In naam des Konings!
De Arrondissements Regtbank te Appingedam, Provincie Groningen, heeft het navolgend vonnis gewezen,
In zake
Onne Jans Jeltes, Schoolonderwijzer te Schouwerzijl, diaken der Hervormde Gemeente te Warfhuizen, en als zoodanig lid van den Kerkeraad aldaar, eischer bij behoorlijk geregistreerde dagvaarding van den vierëntwintigsten September achttienhonderd tweeënvijftig, comparerende bij Mr. M. E. Cleveringa, Prokureur,
tegen
Elle Heines Ellens, Lammert Heines Ellens en Grietje Heines Ellens, alle wonende op den Hoorn, onder Warfhuizen, gedaagden bij die dagvaarding, comparerende bij Mr. Sichterman van de Brake, Prokureur.

De Prokureur Mr.
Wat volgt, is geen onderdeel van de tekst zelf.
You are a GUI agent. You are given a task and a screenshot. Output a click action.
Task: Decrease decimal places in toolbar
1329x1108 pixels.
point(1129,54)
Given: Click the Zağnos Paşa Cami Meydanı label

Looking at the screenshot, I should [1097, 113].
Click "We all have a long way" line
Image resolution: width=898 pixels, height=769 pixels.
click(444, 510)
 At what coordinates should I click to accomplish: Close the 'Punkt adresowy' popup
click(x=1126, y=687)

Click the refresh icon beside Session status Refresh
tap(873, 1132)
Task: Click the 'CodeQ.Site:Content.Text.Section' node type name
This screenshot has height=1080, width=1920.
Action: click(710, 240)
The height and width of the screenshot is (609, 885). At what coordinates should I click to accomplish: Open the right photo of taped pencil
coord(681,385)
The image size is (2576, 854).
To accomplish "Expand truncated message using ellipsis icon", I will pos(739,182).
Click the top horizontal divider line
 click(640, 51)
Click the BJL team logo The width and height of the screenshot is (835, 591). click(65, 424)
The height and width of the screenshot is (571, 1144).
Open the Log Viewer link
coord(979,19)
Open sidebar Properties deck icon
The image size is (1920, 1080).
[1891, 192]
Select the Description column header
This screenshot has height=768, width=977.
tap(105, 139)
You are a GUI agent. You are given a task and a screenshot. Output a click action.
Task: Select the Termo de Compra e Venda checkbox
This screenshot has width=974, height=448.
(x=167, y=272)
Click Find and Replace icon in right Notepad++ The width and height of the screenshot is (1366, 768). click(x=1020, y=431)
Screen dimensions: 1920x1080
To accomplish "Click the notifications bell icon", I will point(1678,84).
Cleveringa, concludeerde voor den Eischer:
„Dat het der Regtbank behage te verklaren, dat de op den zesden Augustus achttienhonderd tweeënvijftig door den eersten gedaagde gedane beroeping (benoeming?) van een Predikant te Warfhuizen is nietig en van onwaarde en geen verder gevolg kan hebben, en te verstaan, dat de gedaagden tot de verkiezing van een Predikant dezer Gemeente ter vervulling der thans aldaar bestaande vacature niet bevoegd zijn, althans niet anders dan medestemmende met den Kerkeraad, of uit een dubbeltal daartoe door de Gemeente of den Kerkeraad geformeerd, en eindelijk de gedaagden te veroordeelen in de kosten van het geding.”

Voor de Gedaagden is geconcludeerd:
„Ten einde het der Arrondissements Regtbank moge behagen den Eischer in zijnen eisch te verklaren niet ontvankelijk, immers en in allen gevalle hem dien eisch te ontzeggen met de kosten.”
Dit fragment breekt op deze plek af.